It stands at an altitude of 750 meters on Mount Psiloritis, the highest mountain of Crete, and about
50 km east of Rethymno Town. Due to its secluded location, the village retains its strong authentic character, the local customs, traditional costumes and its old Cretan dialect. The village was burned by the Turks during the Ottoman occupation.
In 1944, German forces destroyed every building except the church and killed all the men in Anogia as a payback for the kidnapping of the German General Von Kreipe by the local resistance fighters.
Worth-visiting is the 12th century church of Saint John, with its beautiful frescoes and icons. The village of Anogia is one of the major handicraft and cottage industry centers of Crete and the woven and embroidered articles produced have superb themes which are unique to the village. It is interesting to visit one of the many workshops open to the public and observe articles being woven on large looms.

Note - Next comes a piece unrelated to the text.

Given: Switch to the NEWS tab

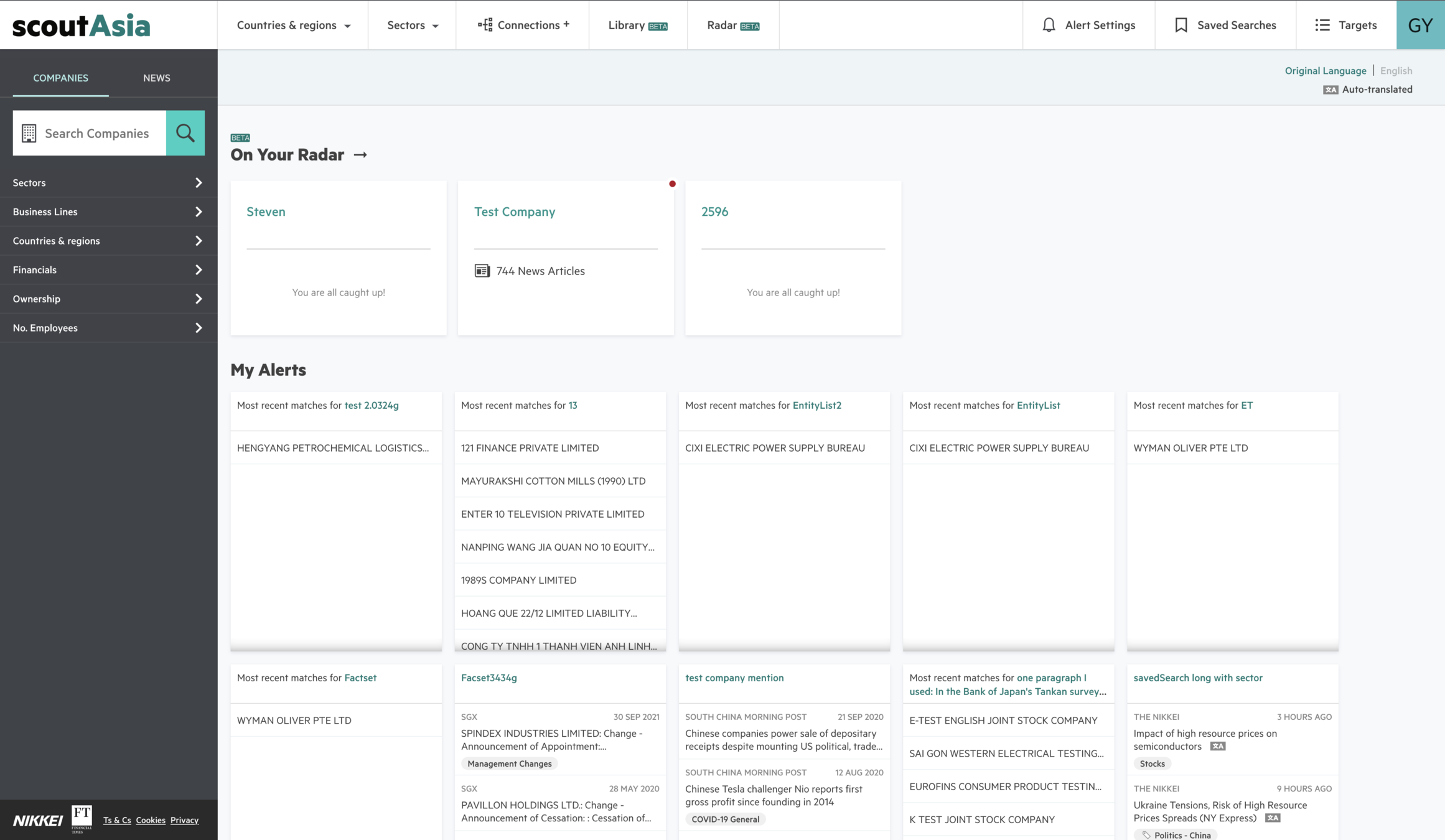Looking at the screenshot, I should coord(156,78).
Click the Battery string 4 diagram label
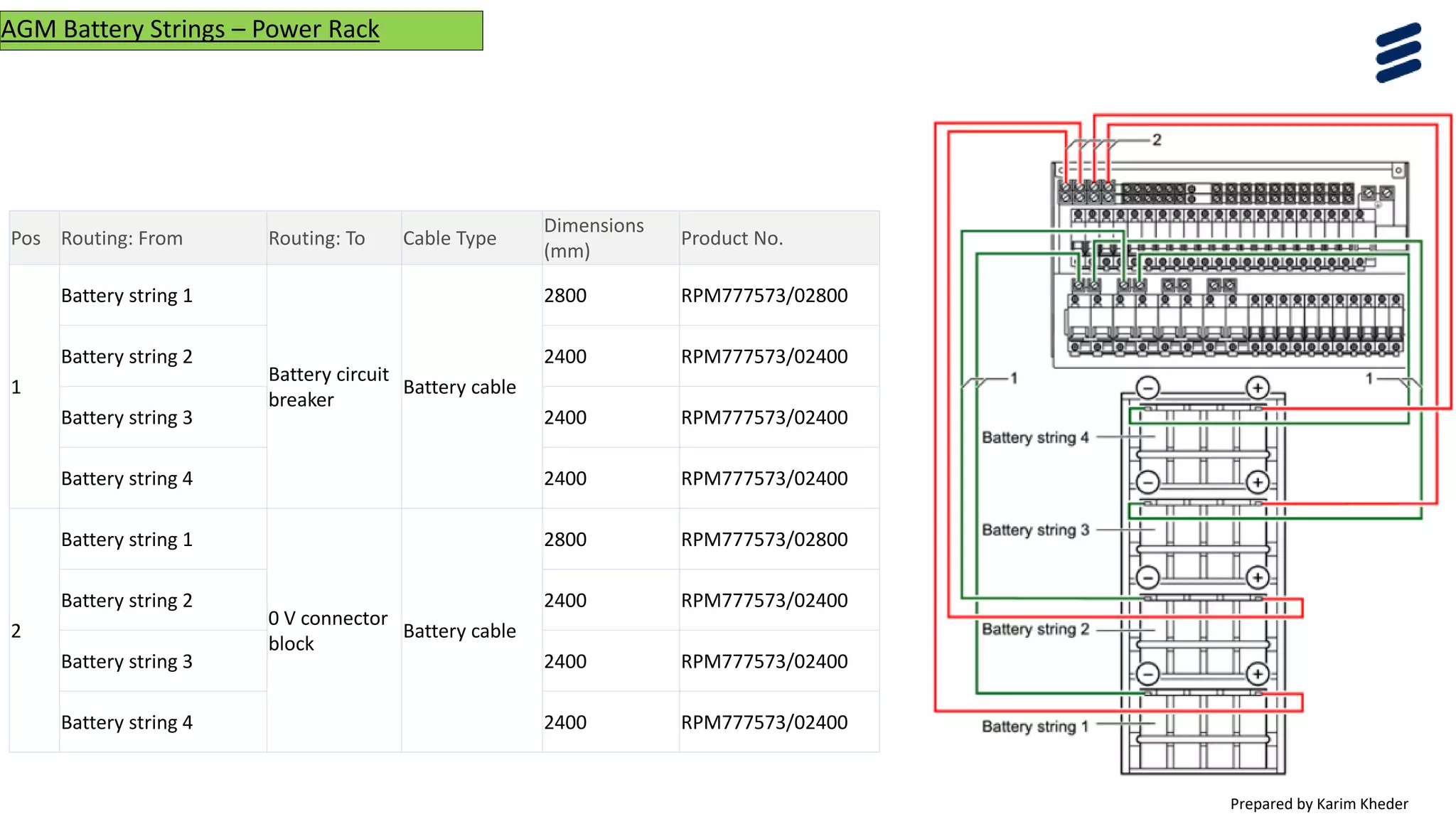The image size is (1456, 819). point(1034,437)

Birthplace of the famous Cretan singer and composer Nikos Xilouris, Anogia has a great musical tradition and many excellent singers and lira (a local instrument) players are originated from Anogia.
Some are still living in the village and can be heard playing during the cultural festival of Anogia in mid-August.
Many traditional cafes and taverns can be found in the narrow streets of Anogia as well as a few accommodations. From this charming village one can enjoy some nice excursions such as a visit to the Minoan Palace of Zominthou, the cave were Zeus grew up, or the mitata on Mount Psiloritis.